#### [Selected excerpt]
§ §
- Born: James Roger Baker February 8, 1950 Lauderdale, Minnesota, U.S.
- Died: December 31, 2011 (aged 61) Lyons, Colorado, U.S.
- Education: University of Minnesota; University of Wyoming;
- Known for: Baker-Jarvis method
- Spouse: Karen Baker-Jarvis
- Children: 2
- Scientific career
- Fields: Physics; Metrology; Materials science;
- Workplaces: University of Wyoming; North Dakota State University; National Institute of Standards and Technology;
- Thesis: Heat conduction in heterogeneous media and volumetric heating of oil shales by electromagnetic methods (1984)
- Doctoral advisor: Ramarao Inguva

= James Baker-Jarvis =

American applied physicist

James Roger Baker-Jarvis (né Baker; February 8, 1950 — December 31, 2011) was an American applied physicist and metrologist who was a research scientist at the Electromagnetics Division at National Institute of Standards and Technology (NIST). He is best known for his contribution to the metrology of dielectric properties of materials in microwave frequencies.

==Biography==
James Roger Baker-Jarvis was born on February 8, 1950, in Lauderdale, Minnesota. He received B.S. degree in mathematics and M.S. degree in physics from University of Minnesota in 1975 and 1980, respectively. He pursued his doctoral studies in University of Wyoming and obtained a PhD. degree in theoretical physics in 1984. His post-doctoral work concerned dielectric measurements and electromagnetic fields in lossy media. Spending two years as an assistant professor at University of Wyoming, he then moved to North Dakota State University, where he was an assistant professor of physics and worked on electromagnetic heating processes and maximum entropy methods. In 1989, he joined National Institute of Standards and Technology (NIST), where he spent the remainder of his career and was the leader of Electromagnetic Properties of Materials Project.
§ §
#### [Extracted entries]
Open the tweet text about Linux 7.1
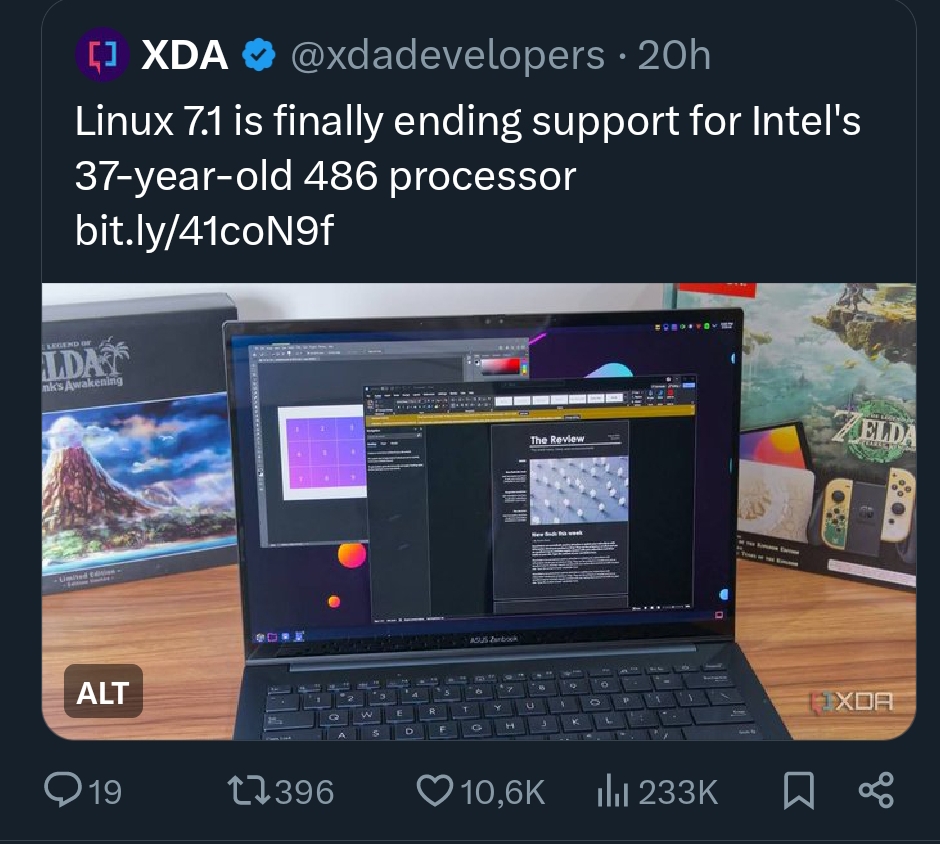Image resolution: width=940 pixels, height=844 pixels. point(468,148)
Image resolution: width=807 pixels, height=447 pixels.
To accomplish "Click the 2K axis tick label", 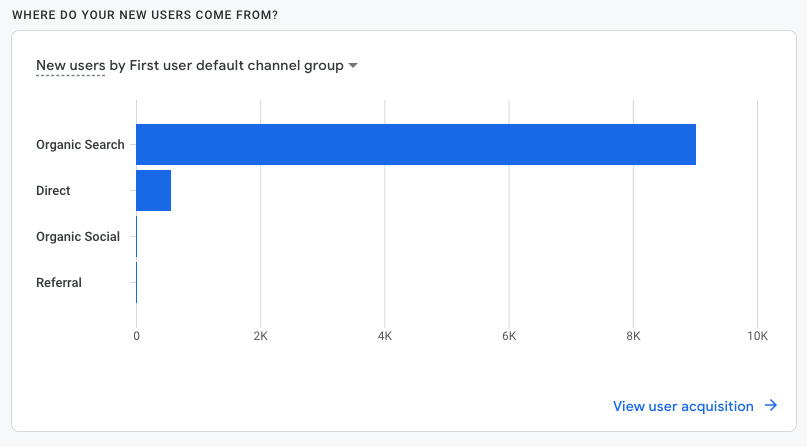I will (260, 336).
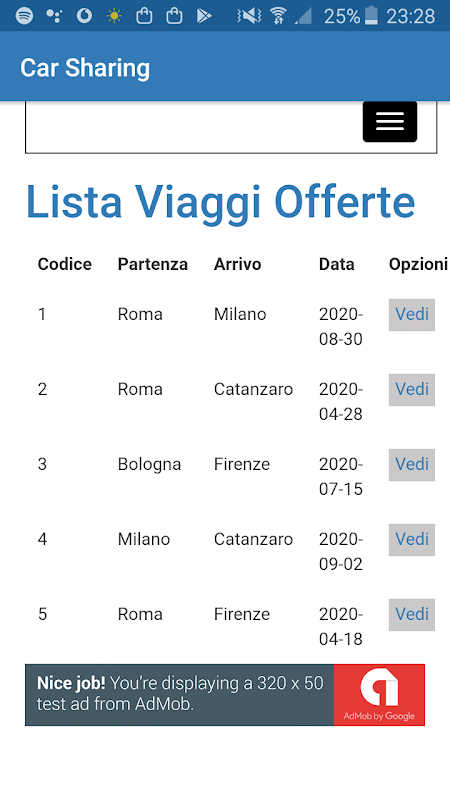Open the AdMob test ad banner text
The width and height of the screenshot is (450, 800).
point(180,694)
§ §
#### [Objective]
Copy out the whole James Baker-Jarvis biography above, word for word.

#### [The reply]
- Born: James Roger Baker February 8, 1950 Lauderdale, Minnesota, U.S.
- Died: December 31, 2011 (aged 61) Lyons, Colorado, U.S.
- Education: University of Minnesota; University of Wyoming;
- Known for: Baker-Jarvis method
- Spouse: Karen Baker-Jarvis
- Children: 2
- Scientific career
- Fields: Physics; Metrology; Materials science;
- Workplaces: University of Wyoming; North Dakota State University; National Institute of Standards and Technology;
- Thesis: Heat conduction in heterogeneous media and volumetric heating of oil shales by electromagnetic methods (1984)
- Doctoral advisor: Ramarao Inguva

= James Baker-Jarvis =

American applied physicist

James Roger Baker-Jarvis (né Baker; February 8, 1950 — December 31, 2011) was an American applied physicist and metrologist who was a research scientist at the Electromagnetics Division at National Institute of Standards and Technology (NIST). He is best known for his contribution to the metrology of dielectric properties of materials in microwave frequencies.

==Biography==
James Roger Baker-Jarvis was born on February 8, 1950, in Lauderdale, Minnesota. He received B.S. degree in mathematics and M.S. degree in physics from University of Minnesota in 1975 and 1980, respectively. He pursued his doctoral studies in University of Wyoming and obtained a PhD. degree in theoretical physics in 1984. His post-doctoral work concerned dielectric measurements and electromagnetic fields in lossy media. Spending two years as an assistant professor at University of Wyoming, he then moved to North Dakota State University, where he was an assistant professor of physics and worked on electromagnetic heating processes and maximum entropy methods. In 1989, he joined National Institute of Standards and Technology (NIST), where he spent the remainder of his career and was the leader of Electromagnetic Properties of Materials Project.